Competition? What Competition?
Much of AT&T’s antitrust argument appears to rest on the claim that the US wireless market is “one of the most fiercely competitive in the world” and that it will remain so if the merger is consummated. For example, AT&T claims that in 18 of the top 20 of the markets, there are at least five competitors. But aside from Verizon and Sprint, who are those alleged competitors? MetroPCS? Cellular South? Leap? USCellular? For the most part, these are small, regional companies that have spectrum-starved networks, and in some cases are not even using 3G technology, no less 4G. Some, like Leap, serve a particular market segment (e.g., low income customers). None of these wireless carriers have the iPhone or the most popular smartphones, because the 4 national carriers have exclusives with smartphone manufacturers. Comparing the AT&T&TMobile behemoth to those companies is like saying that the corner grocery store competes with WalMart.
The Myth of Falling Prices
A fourth argument AT&T makes in support of the merger is that according to a Government Accountability Office study, cellphone prices dropped in the ten years from 2000-2009, even with increasing consolidation in the industry.

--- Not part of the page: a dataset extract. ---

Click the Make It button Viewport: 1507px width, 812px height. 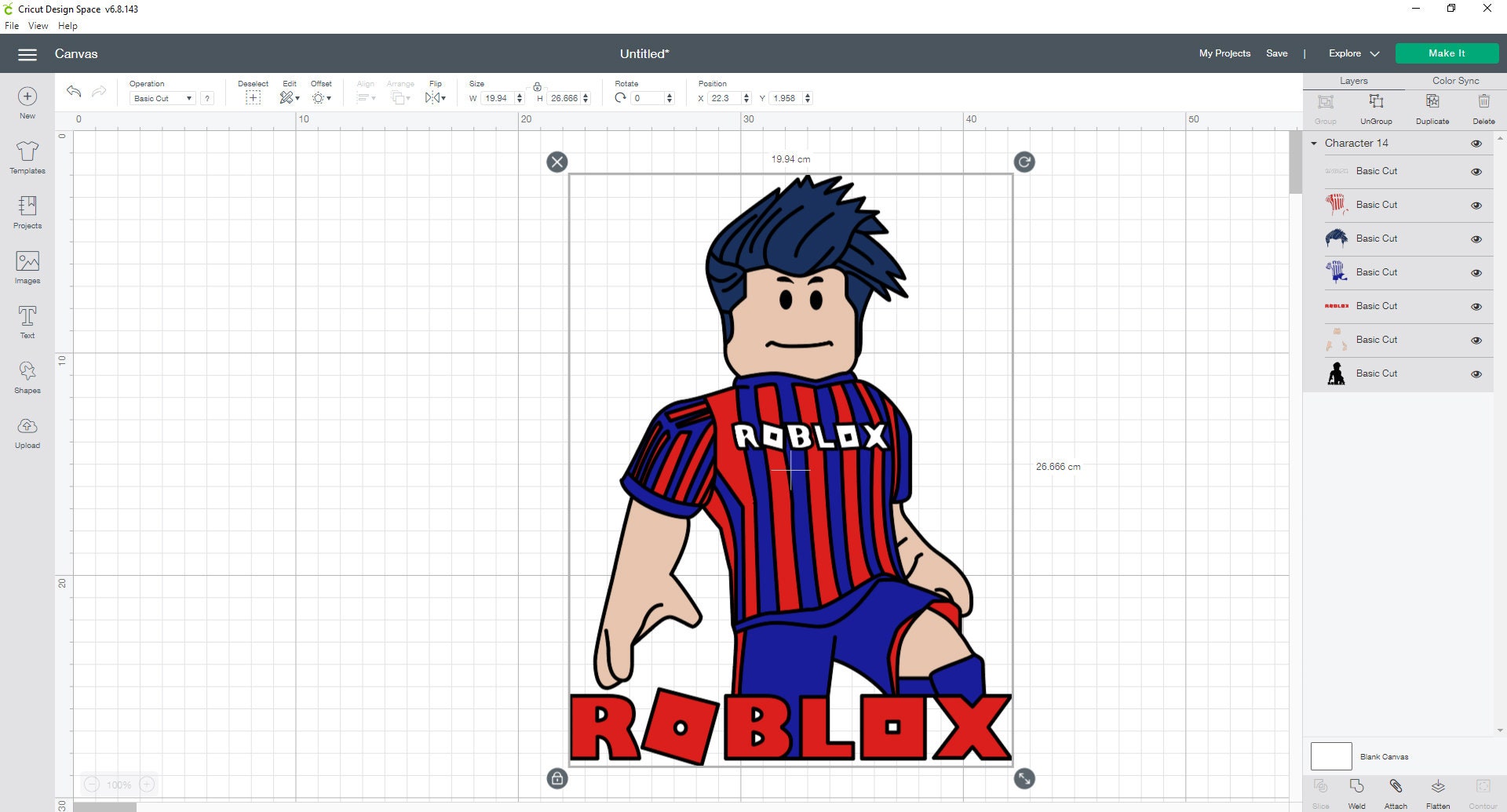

Thus, the company argues, this merger will not necessarily lead to higher prices.
One need not dig deeper than an inch to see the flaws in this assertion. In what electronics service do prices NOT decrease over 10 years? What is important is how fast prices fall, and as consolidation in the industry increased, prices fell at a slower pace. Remember also that carriers force customers to buy tiers of services, which tend to cause low volume users to overpay, or high volume users to incur overage fees. Termination fees and other industry fees also add to consumer costs. And to the extent that the GAO study focused on the price of wireless phone service, who makes phone calls anymore? Prices for the all-important wireless broadband access haven’t decreased, and the use of bandwidth caps drive up those prices.
A Job Killing Merger
Of all the arguments in favor of this merger, the one that has puzzled me most is that somehow it will be good for jobs. When was the last time a merger resulted in more jobs and not less? Uh, never. The promised $3 billion in savings is going to largely come from personnel redundancies and the closing of retail outlets. It may be true that the merger will result in some new union members. But it will also result in thousands of job layoffs at a time the US can least afford it.
No Justification for this Anticompetitive Merger
AT&T would like the conversation about this merger to start with promises and conditions. But this is a “horizontal” merger of two companies engaged in the exact same business – the kind of merger that should rightfully attract the greatest scrutiny from the Justice Department and the FCC. Even without the deep national and local market analysis that will soon follow, based just on what we know now, the presumption should be that this merger should be blocked, and the companies should have a high burden to demonstrate that competition and consumers will not be harmed.